> What the task requires
Starting with the line that contains "[Marble Puzzle Blast] (496, 1458)" and stopping after the line that contains "[Cards 21] (347, 1779)", return each line below exactly as written, with no others.

[Stored data]
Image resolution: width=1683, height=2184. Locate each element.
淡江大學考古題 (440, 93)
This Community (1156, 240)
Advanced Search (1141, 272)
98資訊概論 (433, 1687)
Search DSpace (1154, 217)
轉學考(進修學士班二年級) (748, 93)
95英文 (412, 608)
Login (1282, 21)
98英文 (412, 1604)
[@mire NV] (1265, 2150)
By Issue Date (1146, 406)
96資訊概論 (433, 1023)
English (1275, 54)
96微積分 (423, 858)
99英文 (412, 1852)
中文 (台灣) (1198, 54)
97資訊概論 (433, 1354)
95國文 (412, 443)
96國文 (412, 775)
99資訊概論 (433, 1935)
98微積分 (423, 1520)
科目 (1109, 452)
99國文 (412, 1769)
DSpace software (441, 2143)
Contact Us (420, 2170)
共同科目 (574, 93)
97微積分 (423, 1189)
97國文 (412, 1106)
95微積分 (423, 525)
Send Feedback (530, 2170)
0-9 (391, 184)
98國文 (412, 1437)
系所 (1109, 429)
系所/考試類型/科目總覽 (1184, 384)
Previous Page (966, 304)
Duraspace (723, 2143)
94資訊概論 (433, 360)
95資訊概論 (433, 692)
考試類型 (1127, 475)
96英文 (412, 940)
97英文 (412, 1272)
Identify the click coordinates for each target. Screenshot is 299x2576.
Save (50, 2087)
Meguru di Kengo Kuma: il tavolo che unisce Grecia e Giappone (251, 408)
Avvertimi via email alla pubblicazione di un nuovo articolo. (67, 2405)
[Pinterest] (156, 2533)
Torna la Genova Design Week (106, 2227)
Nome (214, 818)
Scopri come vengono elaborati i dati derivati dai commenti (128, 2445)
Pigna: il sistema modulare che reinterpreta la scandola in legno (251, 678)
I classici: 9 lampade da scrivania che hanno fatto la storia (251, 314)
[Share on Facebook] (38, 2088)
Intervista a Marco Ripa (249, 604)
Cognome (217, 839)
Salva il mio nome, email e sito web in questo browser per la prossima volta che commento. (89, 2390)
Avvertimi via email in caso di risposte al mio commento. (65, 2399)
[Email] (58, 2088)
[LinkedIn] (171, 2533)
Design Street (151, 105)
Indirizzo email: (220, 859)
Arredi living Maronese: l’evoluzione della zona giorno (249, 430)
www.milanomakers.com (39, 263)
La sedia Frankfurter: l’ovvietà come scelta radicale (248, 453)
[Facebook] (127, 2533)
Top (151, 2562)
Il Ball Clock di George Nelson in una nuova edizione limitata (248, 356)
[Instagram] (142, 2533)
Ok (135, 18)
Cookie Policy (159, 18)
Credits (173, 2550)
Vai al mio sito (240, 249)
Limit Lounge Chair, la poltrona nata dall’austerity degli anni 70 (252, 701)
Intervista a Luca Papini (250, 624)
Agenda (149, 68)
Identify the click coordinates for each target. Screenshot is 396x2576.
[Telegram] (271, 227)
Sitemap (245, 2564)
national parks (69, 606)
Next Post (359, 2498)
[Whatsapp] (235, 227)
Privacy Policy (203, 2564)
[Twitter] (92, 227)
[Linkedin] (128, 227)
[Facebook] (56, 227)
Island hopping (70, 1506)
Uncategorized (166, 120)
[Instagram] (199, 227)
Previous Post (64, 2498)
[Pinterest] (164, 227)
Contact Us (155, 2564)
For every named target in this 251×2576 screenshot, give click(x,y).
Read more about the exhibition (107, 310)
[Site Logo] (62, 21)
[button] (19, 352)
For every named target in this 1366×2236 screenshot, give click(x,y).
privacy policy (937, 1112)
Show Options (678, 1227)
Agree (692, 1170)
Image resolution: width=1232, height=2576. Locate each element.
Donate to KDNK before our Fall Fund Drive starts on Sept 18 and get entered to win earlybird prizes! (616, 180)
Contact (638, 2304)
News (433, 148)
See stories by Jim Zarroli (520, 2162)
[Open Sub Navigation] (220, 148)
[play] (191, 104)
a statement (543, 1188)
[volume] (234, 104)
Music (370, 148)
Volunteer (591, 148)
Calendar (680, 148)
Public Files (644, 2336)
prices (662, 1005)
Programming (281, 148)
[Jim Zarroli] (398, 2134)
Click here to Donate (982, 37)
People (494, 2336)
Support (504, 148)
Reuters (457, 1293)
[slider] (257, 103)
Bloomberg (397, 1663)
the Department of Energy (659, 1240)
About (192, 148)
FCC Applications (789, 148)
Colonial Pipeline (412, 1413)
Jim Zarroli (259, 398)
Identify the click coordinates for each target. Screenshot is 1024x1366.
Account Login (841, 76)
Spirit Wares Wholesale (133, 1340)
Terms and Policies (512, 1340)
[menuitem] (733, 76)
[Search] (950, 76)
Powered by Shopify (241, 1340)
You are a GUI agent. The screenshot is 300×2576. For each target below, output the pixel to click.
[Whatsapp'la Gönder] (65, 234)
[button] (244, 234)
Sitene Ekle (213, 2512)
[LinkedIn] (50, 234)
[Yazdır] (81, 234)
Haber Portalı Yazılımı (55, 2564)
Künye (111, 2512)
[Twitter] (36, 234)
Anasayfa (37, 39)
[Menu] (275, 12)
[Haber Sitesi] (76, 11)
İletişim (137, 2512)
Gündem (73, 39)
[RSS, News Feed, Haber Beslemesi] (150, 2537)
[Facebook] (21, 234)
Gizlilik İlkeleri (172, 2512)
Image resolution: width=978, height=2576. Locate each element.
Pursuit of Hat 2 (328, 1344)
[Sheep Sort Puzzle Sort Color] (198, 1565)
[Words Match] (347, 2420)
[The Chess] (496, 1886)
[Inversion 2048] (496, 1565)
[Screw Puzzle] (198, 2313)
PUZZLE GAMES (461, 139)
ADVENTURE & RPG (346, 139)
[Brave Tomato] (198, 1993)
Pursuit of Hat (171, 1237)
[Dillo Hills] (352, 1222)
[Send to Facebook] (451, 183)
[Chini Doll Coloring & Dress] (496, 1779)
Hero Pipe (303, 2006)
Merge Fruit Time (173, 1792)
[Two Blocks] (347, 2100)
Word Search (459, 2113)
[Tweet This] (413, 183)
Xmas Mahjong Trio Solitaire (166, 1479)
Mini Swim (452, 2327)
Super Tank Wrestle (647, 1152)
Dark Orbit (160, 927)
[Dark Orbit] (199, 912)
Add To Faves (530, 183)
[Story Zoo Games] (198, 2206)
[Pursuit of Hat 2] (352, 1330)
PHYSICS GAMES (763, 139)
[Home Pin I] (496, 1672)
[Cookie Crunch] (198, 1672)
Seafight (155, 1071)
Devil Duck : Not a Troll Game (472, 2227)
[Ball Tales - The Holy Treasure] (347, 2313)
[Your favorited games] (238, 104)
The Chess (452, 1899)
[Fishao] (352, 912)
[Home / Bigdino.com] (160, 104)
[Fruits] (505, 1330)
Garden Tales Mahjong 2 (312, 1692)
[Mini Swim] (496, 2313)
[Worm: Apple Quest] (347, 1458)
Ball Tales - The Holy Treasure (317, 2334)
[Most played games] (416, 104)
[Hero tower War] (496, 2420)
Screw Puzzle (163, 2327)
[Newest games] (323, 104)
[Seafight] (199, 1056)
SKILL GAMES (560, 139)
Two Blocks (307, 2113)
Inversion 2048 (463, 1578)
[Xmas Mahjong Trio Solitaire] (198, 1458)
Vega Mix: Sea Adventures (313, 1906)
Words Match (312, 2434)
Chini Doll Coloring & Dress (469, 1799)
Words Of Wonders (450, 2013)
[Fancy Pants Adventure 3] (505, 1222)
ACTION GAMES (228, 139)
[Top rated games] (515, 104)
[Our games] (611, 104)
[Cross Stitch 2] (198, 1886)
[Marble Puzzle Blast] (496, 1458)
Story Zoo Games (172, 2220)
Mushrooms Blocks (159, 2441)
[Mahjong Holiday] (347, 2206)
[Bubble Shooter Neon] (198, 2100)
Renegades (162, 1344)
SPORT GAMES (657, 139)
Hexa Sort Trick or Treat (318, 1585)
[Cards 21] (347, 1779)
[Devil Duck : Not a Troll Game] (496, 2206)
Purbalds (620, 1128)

> Task output
[Marble Puzzle Blast] (496, 1458)
Story Zoo Games (172, 2220)
Mushrooms Blocks (159, 2441)
[Mahjong Holiday] (347, 2206)
[Bubble Shooter Neon] (198, 2100)
Renegades (162, 1344)
SPORT GAMES (657, 139)
Hexa Sort Trick or Treat (318, 1585)
[Cards 21] (347, 1779)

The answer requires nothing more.